Sore ini Arkan berbincang dengan Lukman, ayahnya, mengenai rencana studi lanjutannya di teras belakang rumah. Cangkir teh hangat di atas meja bundar mengepulkan asap tipis.

Lukman bukan tipe orang tua yang banyak menuntut, asal anaknya senang dengan yang dijalaninya dan itu hal yang baik, ia akan setuju. Apalagi sebagai ayah, ia sudah mengenal anak laki-lakinya dengan baik, ia tahu Arkan anak yang cerdas dan sudah punya rencana sendiri untuk hidupnya.

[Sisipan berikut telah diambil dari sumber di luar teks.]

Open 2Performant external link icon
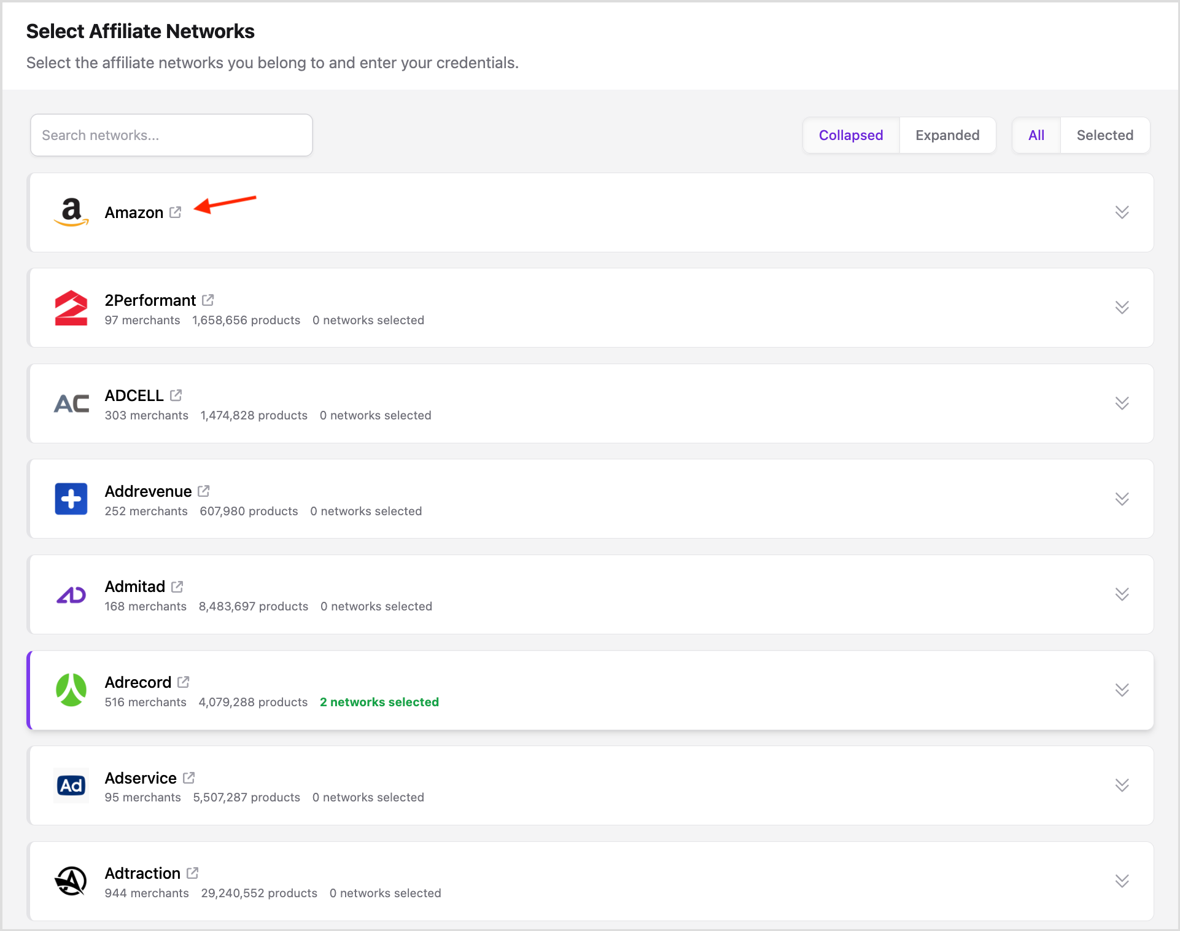 208,300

“Apa kamu nggak tertarik kerja di LIPI?”

“Arkan nggak tertarik jadi PNS, Yah. Nggak apa-apa, kan, kalau aku nggak ngikutin jejak Ayah sekarang?"

Lukman tertawa mendengar pertanyaan Arkan, “Emang Ayah pernah bilang kamu harus jadi PNS? Terserah kamu mau jadi apa, asal jangan jadi pengangguran abadi.”

“Aku sebenarnya ada niatan untuk lanjut S2, tapi masih bingung di mana.”

“Di Jogja lagi kenapa emang?”

“Jenuh. Aku pengin cari suasana baru buat belajarku. Tapi kalau semisal aku dapat kerjaan yang cocok untukku lebih dulu, mungkin aku akan kerja dulu dan tunda studiku. Kemarin aku sempat dikasih tau sama dosenku soal organisasi kehutanan non-profit gitu yang emang lagi nyari asisten peneliti terutama lulusan jurusan kehutanan. Aku lumayan tertarik, tapi kalo aku keterima, aku akan dikirim ke Kalimantan langsung buat tugasnya.”

Lukman manggut-manggut. “Ada beberapa orang yang takdirnya emang menjelajah. Kamu salah satunya kayaknya ... susah juga punya anak yang rejekinya jauh gini." Lukman menyesap tehnya. "Pesan Ayah, sih, kamu cari kerja jangan terlalu muluk. Kebanyakan mahasiswa yang baru lulus idealismenya masih tinggi. Keukeuh maunya kerja yang sejurusan sama kuliahnya. Padahal banyak peluang lain juga,” pesan Lukman.

Arkan menatap ayahnya, ia selalu bersyukur punya ayah sehebat ini, “Iya. Jadi kalau misalnya sekarang aku jual cimol di depan SD nggak apa-apa, ya, Yah?”

Lukman terbahak mendengarnya, “Boleh. Nanti saya jadi ayah penjual cimol keren juga! Tapi kamu kalau mau jualan jangan di SD, kamu harus manfaatin wajah warisan leluhurmu itu buat menarik pelanggan, di SMA deh jualannya, pasti laku sama anak-anak cewek!”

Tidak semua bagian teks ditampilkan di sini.